飲酒運転による懲戒免職が許されないこともある

この記事を書いたのは:旭合同法律事務所(名古屋)

2014年10月31日、酒気帯び運転した元県職員を懲戒免職した県の処分が、裁量権の乱用であるから違法だとして、処分の取り消しを命じる判決が秋田地裁で言い渡されました。

秋田県を含む多くの自治体は、飲酒運転に対する厳しい世論を受けて、飲酒運転した公務員を免職するという処分基準を設けています。

この基準に基づいて懲戒処分に付される公務員が跡を絶ちません。

その一方で、免職処分を不服として、その取り消しを求める訴訟では、裁量権の乱用であると判断され、免職処分が取り消されるケースが全国で相次いでいます。冒頭の秋田県の例もそのうちの一つです。
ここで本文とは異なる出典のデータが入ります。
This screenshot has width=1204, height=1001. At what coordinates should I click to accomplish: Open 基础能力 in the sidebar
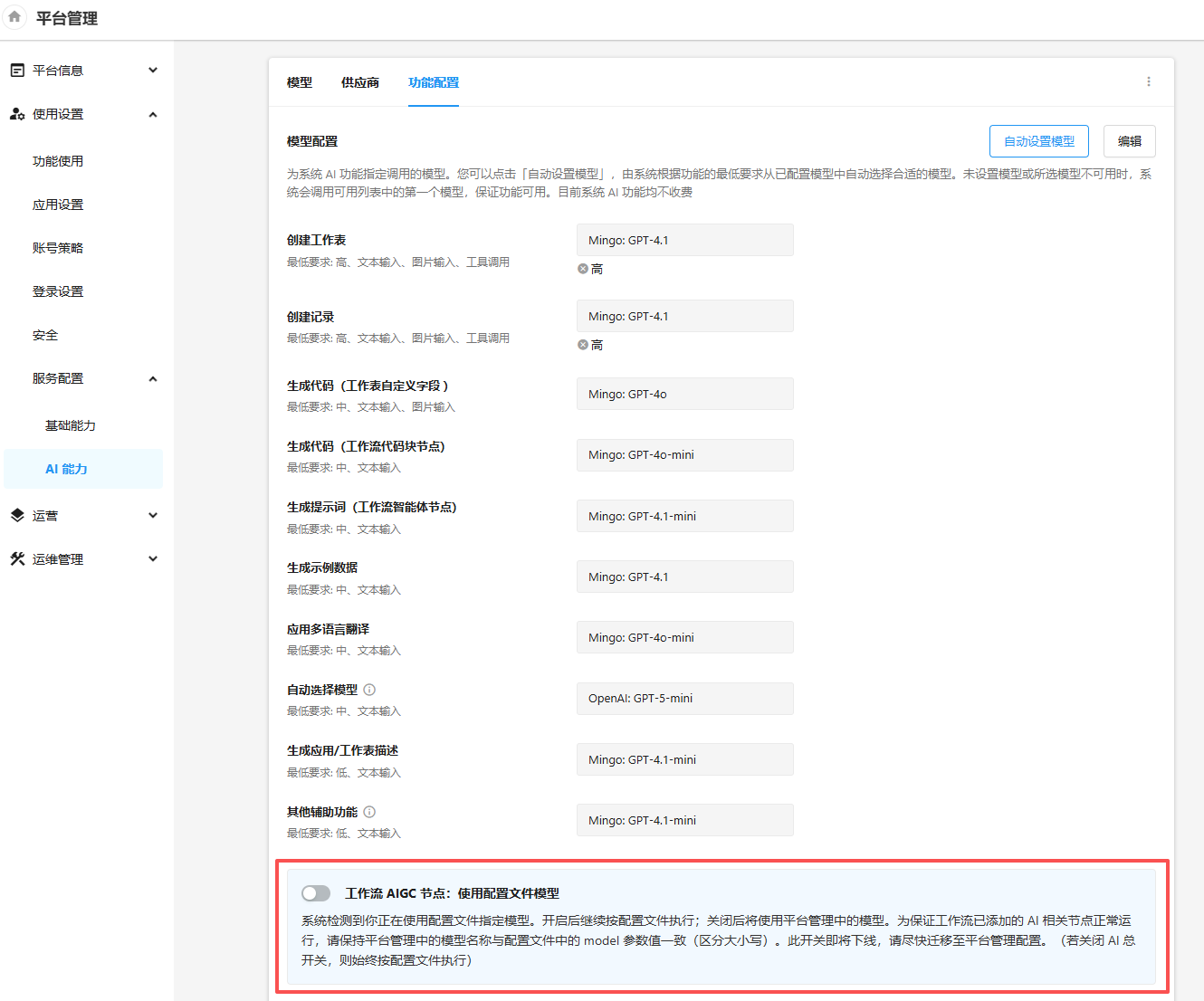(x=71, y=425)
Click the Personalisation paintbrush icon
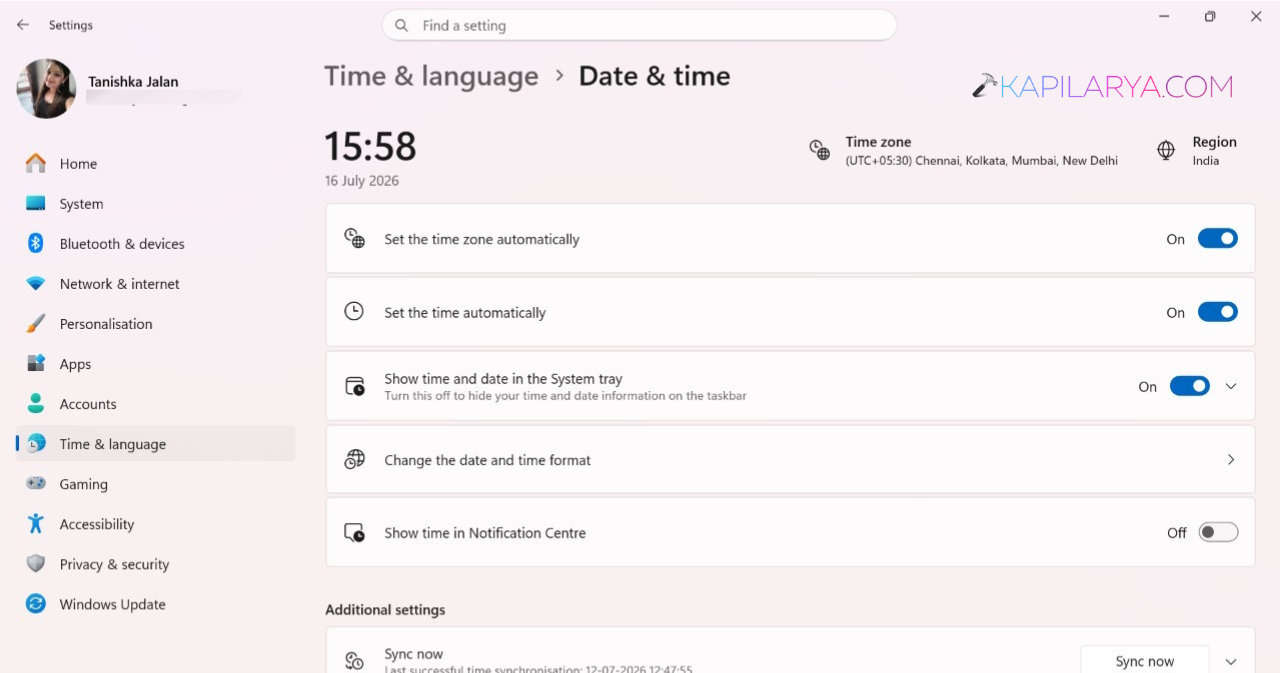 [36, 324]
これらの裁判例を見ると、裁判所の判断は、処分基準を形式的に当てはめるのではなく、個別の事情に照らして慎重に処分をきめるべきだという傾向が窺えます。

ちなみに、冒頭の秋田県の例は、市内で前夜飲酒した男性職員が自宅前に停めていた車の中で就寝していたところ、午前3時前頃、突然、車の盗難防止装置が作動してクラクションが鳴りだしたため、近隣住民の迷惑にならないようにと約800メートル離れた空き地まで低速度で運転したという事案です。